Corona-Situation: Österreich droht Ungeimpften mit Lockdown

Wenn sich die Auslastung der Intensivbetten auf österreichischen Stationen wieder erhöht, wird dies laut Kanzler Schallenberg Konsequenzen haben. Vor allem für Ungeimpfte.

Bei einer weiteren dramatischen Verschärfung der Corona-Situation droht ungeschützten Menschen in Österreich ein Lockdown.

Dieser Schritt komme bei einer besonders starken Auslastung der Intensivbetten, wie Österreichs Bundeskanzler Alexander Schallenberg am Freitagabend nach einer Krisensitzung mit den Ministerpräsidenten erklärte. «Wir sind drauf und dran, in eine Pandemie der ungeschützten Ungeimpften hineinzustolpern», so der Regierungschef.

Wer weder geimpft noch genesen sei, müsse sich bei der letzten Stufe des neuen Stufenplans auf massive Ausgangsbeschränkungen einstellen, sagte Gesundheitsminister Wolfgang Mückstein. Dann sei gegebenenfalls das Verlassen der Wohnung nur noch aus triftigen Gründen möglich.

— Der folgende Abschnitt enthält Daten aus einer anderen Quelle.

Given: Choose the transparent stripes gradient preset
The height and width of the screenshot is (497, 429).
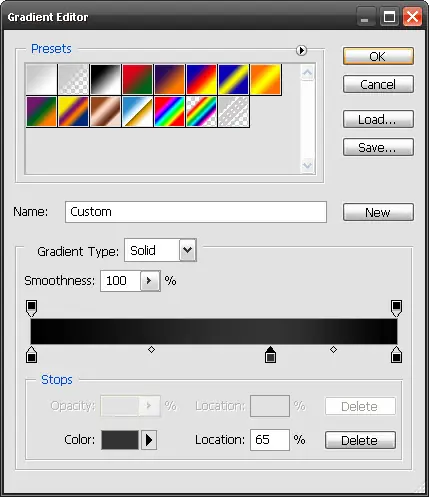Looking at the screenshot, I should pos(233,112).
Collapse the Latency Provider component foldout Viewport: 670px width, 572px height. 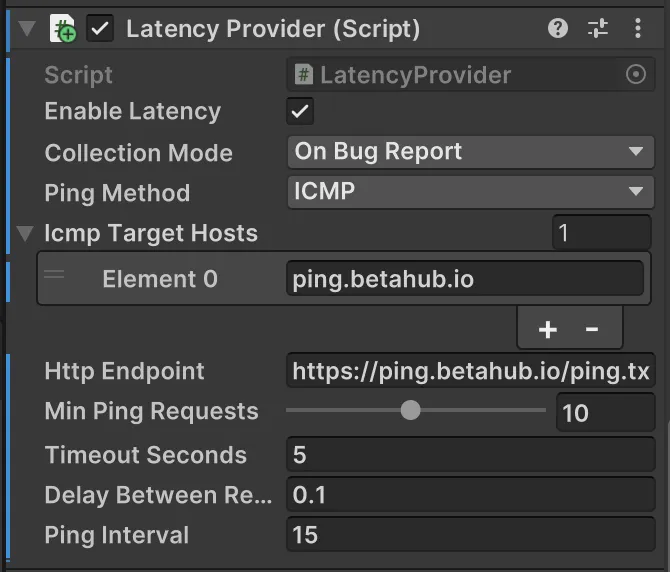(x=26, y=29)
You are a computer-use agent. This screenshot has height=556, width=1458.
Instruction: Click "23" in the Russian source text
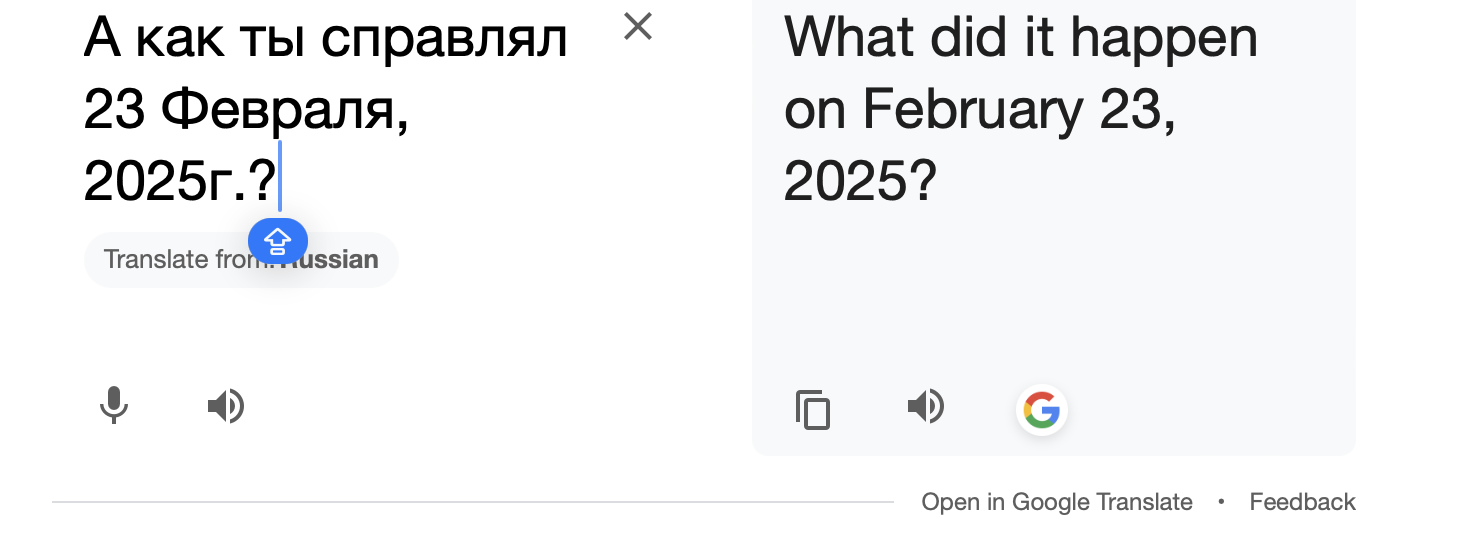(114, 110)
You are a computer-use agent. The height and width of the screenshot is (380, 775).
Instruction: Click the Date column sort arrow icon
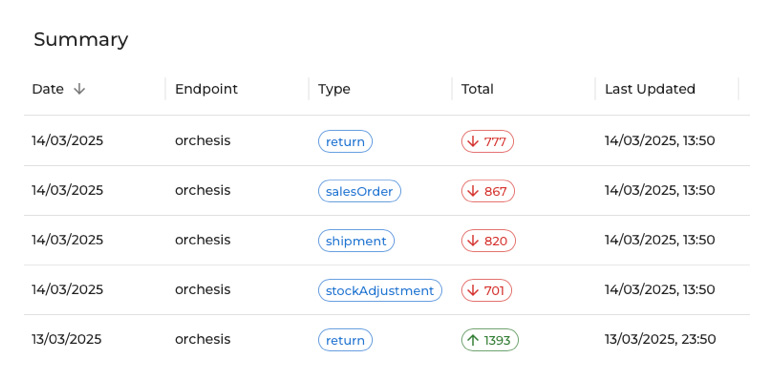pyautogui.click(x=79, y=89)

Einen Lockdown für Geimpfte oder Genesene schloss Schallenberg aus. Er hoffe auf eine starke Signalwirkung dieser Pläne.

Lage auf den Intensivstationen ist noch stabil 

Noch ist die Lage auf den Intensivstationen Österreichs trotz des jüngsten deutlichen Anstiegs bei der Zahl der Neuinfektionen weitgehend stabil. Die Sieben-Tage-Inzidenz liegt bei knapp 230. In Deutschland beträgt sie aktuell etwa 95.